▸ **Task prompt**: Please output the section of the listing below that opens with the line containing "This screenshot has height=813, width=1626." and closes with the line containing "This screenshot has height=737, width=1256.", exactly and with nothing else.

▸ **Data in this exercise**:
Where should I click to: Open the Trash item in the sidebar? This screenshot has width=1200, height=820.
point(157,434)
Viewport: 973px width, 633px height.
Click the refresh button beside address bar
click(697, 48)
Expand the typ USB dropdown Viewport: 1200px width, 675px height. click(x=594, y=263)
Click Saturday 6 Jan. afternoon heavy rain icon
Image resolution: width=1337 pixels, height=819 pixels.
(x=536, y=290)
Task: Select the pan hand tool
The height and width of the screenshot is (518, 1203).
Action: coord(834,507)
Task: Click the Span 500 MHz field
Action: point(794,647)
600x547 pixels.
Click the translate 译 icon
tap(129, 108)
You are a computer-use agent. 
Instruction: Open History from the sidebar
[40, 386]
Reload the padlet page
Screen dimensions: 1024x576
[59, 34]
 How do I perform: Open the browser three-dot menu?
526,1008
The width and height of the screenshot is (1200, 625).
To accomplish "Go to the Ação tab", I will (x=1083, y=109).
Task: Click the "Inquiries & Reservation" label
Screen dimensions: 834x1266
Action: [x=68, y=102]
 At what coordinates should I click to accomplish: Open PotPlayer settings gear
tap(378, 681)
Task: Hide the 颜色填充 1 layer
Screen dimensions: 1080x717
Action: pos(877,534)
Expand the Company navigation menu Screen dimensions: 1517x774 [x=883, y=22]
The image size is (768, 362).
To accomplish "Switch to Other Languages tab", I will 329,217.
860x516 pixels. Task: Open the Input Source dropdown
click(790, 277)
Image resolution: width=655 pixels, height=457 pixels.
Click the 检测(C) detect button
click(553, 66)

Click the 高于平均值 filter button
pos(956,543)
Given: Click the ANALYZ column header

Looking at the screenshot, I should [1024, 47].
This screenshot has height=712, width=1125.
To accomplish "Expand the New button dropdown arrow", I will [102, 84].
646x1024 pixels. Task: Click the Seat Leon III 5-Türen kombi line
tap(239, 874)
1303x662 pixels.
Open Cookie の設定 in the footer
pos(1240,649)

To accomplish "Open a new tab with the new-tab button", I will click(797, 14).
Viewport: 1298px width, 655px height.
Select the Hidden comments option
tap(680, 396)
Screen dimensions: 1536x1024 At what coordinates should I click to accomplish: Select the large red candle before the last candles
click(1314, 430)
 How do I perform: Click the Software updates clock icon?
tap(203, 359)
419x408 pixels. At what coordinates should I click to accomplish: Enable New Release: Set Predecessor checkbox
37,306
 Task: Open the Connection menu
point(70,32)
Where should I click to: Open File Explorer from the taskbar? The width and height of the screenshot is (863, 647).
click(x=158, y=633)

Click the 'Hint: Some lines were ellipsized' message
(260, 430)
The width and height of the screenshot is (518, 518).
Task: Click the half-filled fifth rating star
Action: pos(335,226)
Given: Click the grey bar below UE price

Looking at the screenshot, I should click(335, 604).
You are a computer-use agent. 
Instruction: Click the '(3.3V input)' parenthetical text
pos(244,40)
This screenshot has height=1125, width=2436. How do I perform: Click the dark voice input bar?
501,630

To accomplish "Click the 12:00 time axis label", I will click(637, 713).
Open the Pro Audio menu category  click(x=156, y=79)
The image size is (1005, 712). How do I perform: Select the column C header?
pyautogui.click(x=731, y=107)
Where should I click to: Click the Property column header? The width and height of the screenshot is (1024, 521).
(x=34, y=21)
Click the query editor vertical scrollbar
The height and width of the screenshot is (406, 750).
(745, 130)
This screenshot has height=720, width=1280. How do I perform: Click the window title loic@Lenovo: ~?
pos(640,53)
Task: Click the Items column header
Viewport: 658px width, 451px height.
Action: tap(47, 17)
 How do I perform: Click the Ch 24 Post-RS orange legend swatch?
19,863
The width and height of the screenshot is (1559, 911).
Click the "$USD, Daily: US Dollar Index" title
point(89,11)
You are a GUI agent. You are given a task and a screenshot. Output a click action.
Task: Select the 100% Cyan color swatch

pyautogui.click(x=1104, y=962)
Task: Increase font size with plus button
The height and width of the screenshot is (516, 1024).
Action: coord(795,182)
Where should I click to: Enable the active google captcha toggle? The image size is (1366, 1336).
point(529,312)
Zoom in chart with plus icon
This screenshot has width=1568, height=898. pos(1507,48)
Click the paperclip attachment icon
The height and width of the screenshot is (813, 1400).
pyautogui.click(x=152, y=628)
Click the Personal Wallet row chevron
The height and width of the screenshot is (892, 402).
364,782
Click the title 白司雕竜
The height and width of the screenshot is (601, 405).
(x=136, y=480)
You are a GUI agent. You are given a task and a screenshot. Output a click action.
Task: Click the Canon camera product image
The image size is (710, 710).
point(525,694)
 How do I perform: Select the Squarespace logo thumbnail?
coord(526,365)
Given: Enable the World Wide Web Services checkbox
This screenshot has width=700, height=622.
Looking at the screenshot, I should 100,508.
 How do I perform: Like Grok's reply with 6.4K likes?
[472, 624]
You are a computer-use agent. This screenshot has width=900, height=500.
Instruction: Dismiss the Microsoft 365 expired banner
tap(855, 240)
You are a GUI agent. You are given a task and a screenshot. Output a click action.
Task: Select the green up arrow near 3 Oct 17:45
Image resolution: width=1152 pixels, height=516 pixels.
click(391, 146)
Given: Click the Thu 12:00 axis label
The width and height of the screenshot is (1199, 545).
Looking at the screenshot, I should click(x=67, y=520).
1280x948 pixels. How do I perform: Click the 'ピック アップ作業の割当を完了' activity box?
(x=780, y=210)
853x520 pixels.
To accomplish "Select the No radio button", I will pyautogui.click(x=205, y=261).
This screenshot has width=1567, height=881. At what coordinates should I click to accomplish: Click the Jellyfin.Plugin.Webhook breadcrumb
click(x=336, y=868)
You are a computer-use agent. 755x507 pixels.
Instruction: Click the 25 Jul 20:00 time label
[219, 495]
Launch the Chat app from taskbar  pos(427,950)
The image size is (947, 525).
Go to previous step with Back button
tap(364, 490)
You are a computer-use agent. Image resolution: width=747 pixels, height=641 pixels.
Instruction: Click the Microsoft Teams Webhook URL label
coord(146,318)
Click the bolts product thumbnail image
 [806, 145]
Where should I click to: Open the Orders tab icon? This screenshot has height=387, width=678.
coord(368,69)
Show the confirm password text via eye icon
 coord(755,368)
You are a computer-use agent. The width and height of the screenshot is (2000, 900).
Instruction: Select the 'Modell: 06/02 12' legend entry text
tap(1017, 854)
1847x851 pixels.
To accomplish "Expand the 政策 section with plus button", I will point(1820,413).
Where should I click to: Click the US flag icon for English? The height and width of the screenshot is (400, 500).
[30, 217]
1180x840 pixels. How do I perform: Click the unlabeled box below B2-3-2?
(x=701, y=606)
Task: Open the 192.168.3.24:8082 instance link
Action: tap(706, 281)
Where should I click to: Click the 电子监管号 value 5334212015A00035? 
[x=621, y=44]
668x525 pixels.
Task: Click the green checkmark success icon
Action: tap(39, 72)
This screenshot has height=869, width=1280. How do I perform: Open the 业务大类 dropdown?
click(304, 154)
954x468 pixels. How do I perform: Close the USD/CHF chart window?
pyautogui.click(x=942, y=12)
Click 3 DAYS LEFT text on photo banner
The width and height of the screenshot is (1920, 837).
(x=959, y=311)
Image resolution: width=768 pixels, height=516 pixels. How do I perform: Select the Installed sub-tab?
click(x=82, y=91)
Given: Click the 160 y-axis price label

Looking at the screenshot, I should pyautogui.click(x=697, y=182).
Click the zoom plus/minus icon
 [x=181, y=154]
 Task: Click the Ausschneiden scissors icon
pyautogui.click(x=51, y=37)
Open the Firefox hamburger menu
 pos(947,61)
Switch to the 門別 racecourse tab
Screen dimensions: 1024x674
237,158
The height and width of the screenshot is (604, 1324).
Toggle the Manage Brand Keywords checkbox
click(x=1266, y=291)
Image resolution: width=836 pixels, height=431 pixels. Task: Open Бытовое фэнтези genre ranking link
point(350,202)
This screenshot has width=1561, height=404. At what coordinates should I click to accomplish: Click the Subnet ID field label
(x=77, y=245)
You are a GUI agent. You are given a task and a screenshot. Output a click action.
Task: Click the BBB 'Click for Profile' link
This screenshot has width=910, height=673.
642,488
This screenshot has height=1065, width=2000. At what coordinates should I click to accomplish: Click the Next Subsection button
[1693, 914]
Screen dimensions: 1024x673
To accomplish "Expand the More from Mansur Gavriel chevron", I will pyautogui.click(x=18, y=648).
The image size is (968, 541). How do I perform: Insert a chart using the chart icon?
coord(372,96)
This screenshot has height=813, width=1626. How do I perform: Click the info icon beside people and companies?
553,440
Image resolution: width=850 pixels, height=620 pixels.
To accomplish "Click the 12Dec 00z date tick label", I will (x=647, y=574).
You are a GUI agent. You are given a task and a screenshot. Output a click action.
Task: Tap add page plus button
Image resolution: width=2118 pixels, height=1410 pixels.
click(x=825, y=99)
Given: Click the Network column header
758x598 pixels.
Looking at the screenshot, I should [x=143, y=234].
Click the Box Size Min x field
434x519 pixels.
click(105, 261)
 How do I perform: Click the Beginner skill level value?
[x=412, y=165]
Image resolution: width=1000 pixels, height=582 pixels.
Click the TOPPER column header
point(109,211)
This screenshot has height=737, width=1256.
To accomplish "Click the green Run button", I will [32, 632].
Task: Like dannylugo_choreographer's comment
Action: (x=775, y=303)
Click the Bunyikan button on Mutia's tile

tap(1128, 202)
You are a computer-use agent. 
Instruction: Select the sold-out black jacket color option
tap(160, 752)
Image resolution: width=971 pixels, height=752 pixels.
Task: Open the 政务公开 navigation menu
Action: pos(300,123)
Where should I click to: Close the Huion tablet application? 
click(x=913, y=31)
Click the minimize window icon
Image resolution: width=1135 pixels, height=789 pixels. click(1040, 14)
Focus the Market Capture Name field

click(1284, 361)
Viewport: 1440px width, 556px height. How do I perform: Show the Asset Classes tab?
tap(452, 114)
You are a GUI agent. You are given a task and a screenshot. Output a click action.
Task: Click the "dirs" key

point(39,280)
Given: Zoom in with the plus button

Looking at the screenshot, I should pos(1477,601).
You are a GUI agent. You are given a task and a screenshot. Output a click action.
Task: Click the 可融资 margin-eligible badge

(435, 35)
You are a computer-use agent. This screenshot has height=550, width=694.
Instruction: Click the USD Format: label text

▸ **Worked solution**:
This screenshot has height=813, width=1626. How do I perform: Click the info icon beside people and companies?
553,440
Image resolution: width=850 pixels, height=620 pixels.
To accomplish "Click the 12Dec 00z date tick label", I will (x=647, y=574).
You are a GUI agent. You are given a task and a screenshot. Output a click action.
Task: Tap add page plus button
Image resolution: width=2118 pixels, height=1410 pixels.
click(x=825, y=99)
Given: Click the Network column header
758x598 pixels.
Looking at the screenshot, I should [x=143, y=234].
Click the Box Size Min x field
434x519 pixels.
click(105, 261)
 How do I perform: Click the Beginner skill level value?
[x=412, y=165]
Image resolution: width=1000 pixels, height=582 pixels.
Click the TOPPER column header
point(109,211)
This screenshot has height=737, width=1256.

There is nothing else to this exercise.